Binary Trees: Check if a given graph is tree or not

Problem Statement:

You are given an undirected graph, you need to check if the graph is a tree or not.

Example

In the below image, first graph is a tree, second graph is not a tree.

Solution

We know that an undirected graph is a tree if:

1. It has no cycle

2. If the graph is connected

1. To check if the graph is not a cycle we use below steps:

We can use either BSF or DFS.
We need to visit every vertex ‘v’, if there is an adjacent vertex ‘u’ such that ‘u’ is already visited and is not a parent of ‘v’, then we have a cycle.

2. How to check for connectivity is graph?
As the graph is undirected, we use BFS or DFS from any vertex, and check if all the vertices are reachable.
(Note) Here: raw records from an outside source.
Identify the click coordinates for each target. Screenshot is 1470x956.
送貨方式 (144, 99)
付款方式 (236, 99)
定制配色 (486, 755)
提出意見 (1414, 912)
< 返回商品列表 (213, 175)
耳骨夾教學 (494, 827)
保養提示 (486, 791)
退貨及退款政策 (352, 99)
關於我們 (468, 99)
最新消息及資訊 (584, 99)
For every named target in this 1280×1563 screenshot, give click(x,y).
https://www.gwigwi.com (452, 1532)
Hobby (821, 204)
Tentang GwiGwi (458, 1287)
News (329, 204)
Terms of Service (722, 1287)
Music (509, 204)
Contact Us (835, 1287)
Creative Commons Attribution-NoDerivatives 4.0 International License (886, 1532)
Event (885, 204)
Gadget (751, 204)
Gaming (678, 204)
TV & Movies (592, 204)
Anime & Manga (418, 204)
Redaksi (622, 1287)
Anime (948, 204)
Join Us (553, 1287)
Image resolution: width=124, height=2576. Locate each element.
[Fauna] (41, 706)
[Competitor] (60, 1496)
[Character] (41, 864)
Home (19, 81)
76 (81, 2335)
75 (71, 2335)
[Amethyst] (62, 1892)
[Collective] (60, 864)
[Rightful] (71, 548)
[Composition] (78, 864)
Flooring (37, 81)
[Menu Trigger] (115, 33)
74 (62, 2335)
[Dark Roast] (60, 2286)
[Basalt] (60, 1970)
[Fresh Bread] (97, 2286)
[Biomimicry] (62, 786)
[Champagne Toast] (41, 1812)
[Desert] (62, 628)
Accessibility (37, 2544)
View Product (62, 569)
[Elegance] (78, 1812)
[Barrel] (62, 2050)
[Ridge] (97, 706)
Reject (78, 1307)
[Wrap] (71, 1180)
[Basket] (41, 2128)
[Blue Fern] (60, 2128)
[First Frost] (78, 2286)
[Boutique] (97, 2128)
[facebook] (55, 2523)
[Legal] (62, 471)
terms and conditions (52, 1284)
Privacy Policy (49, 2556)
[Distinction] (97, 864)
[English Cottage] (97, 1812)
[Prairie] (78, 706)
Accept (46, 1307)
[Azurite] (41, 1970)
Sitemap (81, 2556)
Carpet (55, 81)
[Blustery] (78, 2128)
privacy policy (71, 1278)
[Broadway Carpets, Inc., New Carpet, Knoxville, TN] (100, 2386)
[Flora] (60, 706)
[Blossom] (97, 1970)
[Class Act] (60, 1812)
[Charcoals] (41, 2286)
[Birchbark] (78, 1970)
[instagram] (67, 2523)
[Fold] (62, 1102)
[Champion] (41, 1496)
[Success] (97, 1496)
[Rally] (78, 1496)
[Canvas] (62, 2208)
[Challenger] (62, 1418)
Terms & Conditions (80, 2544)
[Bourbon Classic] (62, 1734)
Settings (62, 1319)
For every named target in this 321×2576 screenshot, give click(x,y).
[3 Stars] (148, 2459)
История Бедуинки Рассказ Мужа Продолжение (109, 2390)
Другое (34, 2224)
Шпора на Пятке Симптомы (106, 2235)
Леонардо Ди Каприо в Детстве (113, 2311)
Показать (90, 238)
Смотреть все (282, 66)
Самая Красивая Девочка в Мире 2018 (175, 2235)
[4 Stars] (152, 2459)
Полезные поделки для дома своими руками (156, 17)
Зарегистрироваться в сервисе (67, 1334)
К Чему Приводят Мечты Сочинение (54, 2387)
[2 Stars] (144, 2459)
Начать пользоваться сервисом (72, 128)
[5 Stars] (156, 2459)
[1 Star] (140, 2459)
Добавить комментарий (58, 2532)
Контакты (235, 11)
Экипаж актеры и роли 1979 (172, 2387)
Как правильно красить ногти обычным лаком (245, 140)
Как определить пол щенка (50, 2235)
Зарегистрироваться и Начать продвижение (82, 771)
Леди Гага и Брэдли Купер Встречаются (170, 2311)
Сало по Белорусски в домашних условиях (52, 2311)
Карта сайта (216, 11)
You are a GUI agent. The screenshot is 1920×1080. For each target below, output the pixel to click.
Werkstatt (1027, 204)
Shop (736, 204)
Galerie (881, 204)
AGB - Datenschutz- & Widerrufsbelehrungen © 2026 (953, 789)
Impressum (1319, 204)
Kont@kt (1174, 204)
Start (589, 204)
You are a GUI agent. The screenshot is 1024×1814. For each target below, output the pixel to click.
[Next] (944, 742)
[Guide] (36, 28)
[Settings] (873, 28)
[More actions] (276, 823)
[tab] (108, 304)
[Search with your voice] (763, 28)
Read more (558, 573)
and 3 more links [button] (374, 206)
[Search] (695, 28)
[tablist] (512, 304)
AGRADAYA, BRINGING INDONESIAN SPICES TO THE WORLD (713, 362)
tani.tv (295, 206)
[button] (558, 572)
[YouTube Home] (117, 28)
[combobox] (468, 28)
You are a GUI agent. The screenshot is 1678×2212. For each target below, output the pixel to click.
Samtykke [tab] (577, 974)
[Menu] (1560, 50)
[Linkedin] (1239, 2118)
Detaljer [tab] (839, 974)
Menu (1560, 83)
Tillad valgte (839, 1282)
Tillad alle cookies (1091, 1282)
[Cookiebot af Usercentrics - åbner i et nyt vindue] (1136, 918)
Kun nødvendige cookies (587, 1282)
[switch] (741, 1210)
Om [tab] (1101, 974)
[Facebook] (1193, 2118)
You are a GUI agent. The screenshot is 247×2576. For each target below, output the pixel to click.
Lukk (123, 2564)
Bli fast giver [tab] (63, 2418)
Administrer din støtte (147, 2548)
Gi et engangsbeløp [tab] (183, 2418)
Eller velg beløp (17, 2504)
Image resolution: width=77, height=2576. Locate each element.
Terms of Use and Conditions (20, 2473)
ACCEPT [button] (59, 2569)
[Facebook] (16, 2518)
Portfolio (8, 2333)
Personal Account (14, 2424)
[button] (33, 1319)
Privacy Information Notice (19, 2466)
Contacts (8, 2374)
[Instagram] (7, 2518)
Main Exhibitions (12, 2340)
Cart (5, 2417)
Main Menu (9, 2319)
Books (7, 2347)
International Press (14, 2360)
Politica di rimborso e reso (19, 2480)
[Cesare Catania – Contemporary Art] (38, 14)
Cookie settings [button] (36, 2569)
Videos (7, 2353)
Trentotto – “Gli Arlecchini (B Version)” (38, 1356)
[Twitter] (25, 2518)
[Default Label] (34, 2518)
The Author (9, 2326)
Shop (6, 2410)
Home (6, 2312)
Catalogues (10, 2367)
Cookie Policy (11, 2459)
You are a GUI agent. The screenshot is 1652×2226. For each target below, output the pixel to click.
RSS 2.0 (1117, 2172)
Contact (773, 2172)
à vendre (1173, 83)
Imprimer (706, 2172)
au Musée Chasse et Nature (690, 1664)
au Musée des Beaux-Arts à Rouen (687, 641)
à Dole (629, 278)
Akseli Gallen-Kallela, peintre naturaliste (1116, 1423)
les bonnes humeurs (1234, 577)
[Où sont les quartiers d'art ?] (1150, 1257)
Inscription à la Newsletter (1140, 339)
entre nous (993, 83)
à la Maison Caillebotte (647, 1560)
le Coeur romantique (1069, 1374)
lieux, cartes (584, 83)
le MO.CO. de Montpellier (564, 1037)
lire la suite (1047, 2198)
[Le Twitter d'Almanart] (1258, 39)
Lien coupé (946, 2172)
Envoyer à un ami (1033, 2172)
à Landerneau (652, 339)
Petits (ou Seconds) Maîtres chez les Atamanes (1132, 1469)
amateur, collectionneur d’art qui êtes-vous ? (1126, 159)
If reachable then the graph is connected.

Solution in C++

#include <algorithm>  
//visit www.ProDeveloperTutorial.com for 450+ solved questions  
#include <iostream>    
#include <string>
#include <stack>
#include <vector>
#include <list> 
#include <queue> 

using namespace std;

class Graph
{
    int V;    
    list<int> *adj; //adj list
    bool check_has_cycle(int v, bool visited[], int parent);
public:
    Graph(int V);   
    void add_edge(int v, int w);   
    bool is_tree();  
};
 
Graph::Graph(int V)
{
    this->V = V;
    adj = new list<int>[V];
}
 
void Graph::add_edge(int v, int w)
{
    adj[v].push_back(w); // Add w to v’s list.
    adj[w].push_back(v); // Add v to w’s list.
}
 

bool Graph::check_has_cycle(int v, bool visited[], int parent)
{
    // Mark the current node as visited
    visited[v] = true;
 
    // Recur for all the vertices adjacent to this vertex
    list<int>::iterator i;
    for (i = adj[v].begin(); i != adj[v].end(); ++i)
    {
        // If an adjacent is not visited, then recur for
        // that adjacent
        if (!visited[*i])
        {
           if (check_has_cycle(*i, visited, v))
              return true;
        }
 
        // If an adjacent is visited and not parent of current
        // vertex, then there is a cycle.
        else if (*i != parent)
           return true;
    }
    return false;
}
 
bool Graph::is_tree()
{

    bool *visited = new bool[V];
    for (int i = 0; i < V; i++)
        visited[i] = false; 

    if (check_has_cycle(0, visited, -1))
             return false;
 
    //if there is a vertex that is not reachable from 0, then return false.
    for (int u = 0; u < V; u++)
        if (!visited[u])
           return false;
 
    return true;
}
 
int main()
{
    Graph g1(5);
    g1.add_edge(1, 0);
    g1.add_edge(0, 2);
    g1.add_edge(0, 3);
    g1.add_edge(3, 4);
    g1.is_tree()? cout << "Graph is Tree\n":
                 cout << "Graph is not Tree\n";
 
 
    return 0;
}

Output:

Graph is Tree